Here we go, in alphabetical order by book title . . .
A World Gone Social: How Companies Must Adapt to Survive by Ted Coine and Mark Babbitt
A portion of the Amazon.com description: Just like the meteor that likely precipitated the end of the dinosaurs, social media is having a monumental impact on the world’s economy; a change so dramatic that it has created a new business era. Welcome… to the Social Age.
What does the Social Age mean for your business? Containing stories, analysis of real-world scenarios, and indispensable guidance, A World Gone Social gives you the tools and information you need to survive–and thrive–in a business climate in which customers hold all the cards . . .
My rationale: this is a book being released in the next couple of weeks and I was sent a copy to read. The authors hope I will read and recommend here, and I am interested in their premise and hope to gain some new insights both for my work with organizations and leaders, and for myself.

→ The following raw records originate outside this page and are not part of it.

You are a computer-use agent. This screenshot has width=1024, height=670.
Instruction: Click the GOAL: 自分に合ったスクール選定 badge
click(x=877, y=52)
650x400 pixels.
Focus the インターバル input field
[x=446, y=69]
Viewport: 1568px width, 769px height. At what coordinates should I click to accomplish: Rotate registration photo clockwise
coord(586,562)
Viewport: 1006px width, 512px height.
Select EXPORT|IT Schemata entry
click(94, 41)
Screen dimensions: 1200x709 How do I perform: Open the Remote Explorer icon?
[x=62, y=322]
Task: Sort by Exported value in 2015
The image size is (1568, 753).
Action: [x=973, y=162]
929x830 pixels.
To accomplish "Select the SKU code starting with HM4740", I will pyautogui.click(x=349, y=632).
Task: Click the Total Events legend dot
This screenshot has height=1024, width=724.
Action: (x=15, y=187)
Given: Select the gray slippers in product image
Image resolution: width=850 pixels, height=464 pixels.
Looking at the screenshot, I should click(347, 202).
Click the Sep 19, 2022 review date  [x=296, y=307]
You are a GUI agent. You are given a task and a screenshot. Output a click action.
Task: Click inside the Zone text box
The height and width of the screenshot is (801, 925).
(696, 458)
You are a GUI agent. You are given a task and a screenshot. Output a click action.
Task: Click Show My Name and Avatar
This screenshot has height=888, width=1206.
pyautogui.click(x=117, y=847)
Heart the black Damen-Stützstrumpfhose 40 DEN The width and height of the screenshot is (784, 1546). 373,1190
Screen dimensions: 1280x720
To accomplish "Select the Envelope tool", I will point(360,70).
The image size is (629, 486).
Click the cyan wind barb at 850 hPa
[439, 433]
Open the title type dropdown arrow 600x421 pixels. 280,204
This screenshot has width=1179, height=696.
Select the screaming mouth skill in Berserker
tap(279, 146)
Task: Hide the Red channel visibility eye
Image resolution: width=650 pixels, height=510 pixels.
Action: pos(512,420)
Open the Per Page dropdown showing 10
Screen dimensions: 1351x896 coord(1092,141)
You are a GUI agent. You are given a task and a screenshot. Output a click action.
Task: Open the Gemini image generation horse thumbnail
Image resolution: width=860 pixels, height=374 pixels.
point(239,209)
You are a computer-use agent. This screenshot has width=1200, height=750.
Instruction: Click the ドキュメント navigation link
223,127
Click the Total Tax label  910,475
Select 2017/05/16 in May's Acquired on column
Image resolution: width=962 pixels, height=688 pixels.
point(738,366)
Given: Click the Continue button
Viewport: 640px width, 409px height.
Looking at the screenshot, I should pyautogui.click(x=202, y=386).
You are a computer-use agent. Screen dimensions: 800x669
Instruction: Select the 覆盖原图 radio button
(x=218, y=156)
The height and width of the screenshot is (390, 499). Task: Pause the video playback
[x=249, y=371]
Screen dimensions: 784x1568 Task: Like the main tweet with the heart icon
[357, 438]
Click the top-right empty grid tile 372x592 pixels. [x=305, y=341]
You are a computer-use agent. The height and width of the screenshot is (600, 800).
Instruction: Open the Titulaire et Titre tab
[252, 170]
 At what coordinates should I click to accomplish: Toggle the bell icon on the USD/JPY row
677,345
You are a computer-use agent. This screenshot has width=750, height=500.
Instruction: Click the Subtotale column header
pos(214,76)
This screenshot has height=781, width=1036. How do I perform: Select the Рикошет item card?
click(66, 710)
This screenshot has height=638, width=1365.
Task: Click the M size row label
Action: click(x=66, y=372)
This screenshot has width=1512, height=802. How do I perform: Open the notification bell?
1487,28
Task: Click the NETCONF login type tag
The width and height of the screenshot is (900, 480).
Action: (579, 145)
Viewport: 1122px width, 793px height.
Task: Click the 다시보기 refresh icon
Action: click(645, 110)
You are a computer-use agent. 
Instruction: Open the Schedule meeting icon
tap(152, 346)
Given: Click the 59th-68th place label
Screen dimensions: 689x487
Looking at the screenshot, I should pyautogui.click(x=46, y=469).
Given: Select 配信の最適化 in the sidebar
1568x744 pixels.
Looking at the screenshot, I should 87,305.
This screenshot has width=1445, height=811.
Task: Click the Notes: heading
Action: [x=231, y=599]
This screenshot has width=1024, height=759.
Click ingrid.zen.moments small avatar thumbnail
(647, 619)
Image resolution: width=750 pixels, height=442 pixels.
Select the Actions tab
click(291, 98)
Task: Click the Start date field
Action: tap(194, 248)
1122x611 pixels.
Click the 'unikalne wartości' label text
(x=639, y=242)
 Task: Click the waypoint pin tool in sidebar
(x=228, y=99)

Buck ‘Em! The Autobiography of Buck Owens by Randy Poe and Buck Owens
A portion of the Amazon.com description: Buck ‘Em! The Autobiography of Buck Owens is the life story of a country music legend. Born in Texas and raised in Arizona, Buck eventually found his way to Bakersfield, California. Unlike the vast majority of country singers, songwriters, and musicians who made their fortunes working and living in Nashville, the often rebellious and always independent Owens chose to create his own brand of country music some 2,000 miles away from Music City racking up a remarkable twenty-one number one hits . . .
My rationale: I grew up with country music (and still love it), and I’ve read a number of biographies of country performers over the last few months. I’ve always known there was more to Buck than Hee Haw, and I expect to learn more country music history here, but like all biographies, I expect to learn more about success, both business and professionally as well.
A portion of the Amazon.com description: From Wall Street to Main Street, John Brooks, longtime contributor to the New Yorker, brings to life in vivid fashion twelve classic and timeless tales of corporate and financial life in America.
What do the $350 million Ford Motor Company disaster known as the Edsel, the fast and incredible rise of Xerox, and the unbelievable scandals at General Electric and Texas Gulf Sulphur have in common? Each is an example of how an iconic company was defined by a particular moment of fame or notoriety; these notable and fascinating accounts are as relevant today to understanding the intricacies of corporate life as they were when the event . . .
My rationale: This book was first released in 1959. Until a few weeks ago, I had never heard of it – and neither had most other people. That is until Bill Gates described it as his favorite business book (and that he stole Warren Buffett’s copy). That raised my interest and many others too – so much that the book has gone back into print. I’ve read a few pages. I think it is going to be great.
Compelling People: The Hidden Qualities that Make Us Influential by John Neffinger and Matthew Kohut
The Amazon.com description: Required reading at Harvard Business School and Columbia Business School.
Everyone wants to be more appealing and effective, but few believe we can manage the personal magnetism of a Bill Clinton or an Oprah Winfrey. John Neffinger and Matthew Kohut trace the path to influence through a balance of strength (the root of respect) and warmth (the root of affection). Each seems simple, but only a few of us figure out the tricky task of projecting both at once.
Drawing on cutting-edge social science research as well as their own work with Fortune 500 executives, members of Congress, TED speakers, and Nobel Prize winners, Neffinger and Kohut, reveal how we size each other up—and how we can learn to win the admiration, respect, and affection we desire.
My rationale: Another book I want to read for personal understanding and growth, and to help me better help Clients and readers (like you). After all, leadership is all about influence. I have read a small part of this already and believe it is going to be interesting and useful.